Exercise requirements: List each line of the records that contains the word "dimensions", copying every such line in full.

Materials provided:
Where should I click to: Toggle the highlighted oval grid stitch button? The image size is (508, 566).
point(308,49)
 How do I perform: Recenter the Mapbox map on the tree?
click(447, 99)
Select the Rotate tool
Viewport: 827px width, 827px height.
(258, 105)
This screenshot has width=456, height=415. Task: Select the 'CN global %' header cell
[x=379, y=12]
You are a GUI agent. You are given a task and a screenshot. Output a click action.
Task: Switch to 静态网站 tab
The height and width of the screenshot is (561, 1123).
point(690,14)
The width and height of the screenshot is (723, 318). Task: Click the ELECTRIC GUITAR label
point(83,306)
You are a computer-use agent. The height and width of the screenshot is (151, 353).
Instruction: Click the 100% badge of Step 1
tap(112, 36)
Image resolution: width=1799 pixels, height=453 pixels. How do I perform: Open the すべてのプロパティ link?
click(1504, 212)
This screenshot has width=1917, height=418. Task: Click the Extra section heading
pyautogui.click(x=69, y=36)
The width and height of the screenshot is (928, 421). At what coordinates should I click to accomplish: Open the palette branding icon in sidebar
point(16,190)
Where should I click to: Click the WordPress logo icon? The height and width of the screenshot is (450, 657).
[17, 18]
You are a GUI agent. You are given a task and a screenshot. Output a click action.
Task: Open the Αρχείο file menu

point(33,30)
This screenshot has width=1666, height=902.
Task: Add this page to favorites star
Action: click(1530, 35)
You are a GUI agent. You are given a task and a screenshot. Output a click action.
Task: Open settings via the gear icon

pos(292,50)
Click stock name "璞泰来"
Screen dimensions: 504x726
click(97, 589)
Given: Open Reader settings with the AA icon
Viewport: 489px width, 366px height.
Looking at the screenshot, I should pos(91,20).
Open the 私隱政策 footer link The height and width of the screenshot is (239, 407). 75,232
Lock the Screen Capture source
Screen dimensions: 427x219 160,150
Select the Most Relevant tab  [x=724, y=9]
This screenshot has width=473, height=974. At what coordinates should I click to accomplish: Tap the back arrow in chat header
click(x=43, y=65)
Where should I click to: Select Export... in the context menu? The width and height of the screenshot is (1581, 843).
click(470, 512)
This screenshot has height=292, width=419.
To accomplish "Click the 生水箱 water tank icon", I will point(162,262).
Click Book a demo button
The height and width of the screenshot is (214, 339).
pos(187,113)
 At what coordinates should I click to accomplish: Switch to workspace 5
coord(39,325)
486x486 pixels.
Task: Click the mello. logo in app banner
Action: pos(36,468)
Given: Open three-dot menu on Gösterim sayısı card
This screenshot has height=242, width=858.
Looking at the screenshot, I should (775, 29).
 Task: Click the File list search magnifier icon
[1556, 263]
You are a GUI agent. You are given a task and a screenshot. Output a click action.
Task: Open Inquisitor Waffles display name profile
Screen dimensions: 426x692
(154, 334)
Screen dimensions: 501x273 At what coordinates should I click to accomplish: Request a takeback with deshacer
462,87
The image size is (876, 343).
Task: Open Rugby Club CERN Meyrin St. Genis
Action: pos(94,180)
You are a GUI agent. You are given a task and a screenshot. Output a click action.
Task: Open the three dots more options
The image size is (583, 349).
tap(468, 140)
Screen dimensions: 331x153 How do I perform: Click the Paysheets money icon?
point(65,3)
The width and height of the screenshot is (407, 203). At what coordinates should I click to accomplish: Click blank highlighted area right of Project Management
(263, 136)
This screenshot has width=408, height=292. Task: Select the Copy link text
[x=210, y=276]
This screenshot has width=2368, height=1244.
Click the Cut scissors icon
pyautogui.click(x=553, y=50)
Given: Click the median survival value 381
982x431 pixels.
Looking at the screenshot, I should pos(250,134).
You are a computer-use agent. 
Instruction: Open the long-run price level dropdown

Task result:
Screen dimensions: 504x726
Screen dimensions: 427x219 160,150
Screen dimensions: 426x692
Screen dimensions: 501x273 At what coordinates should I click to accomplish: Request a takeback with deshacer
Screen dimensions: 331x153 How do I perform: Click the Paysheets money icon?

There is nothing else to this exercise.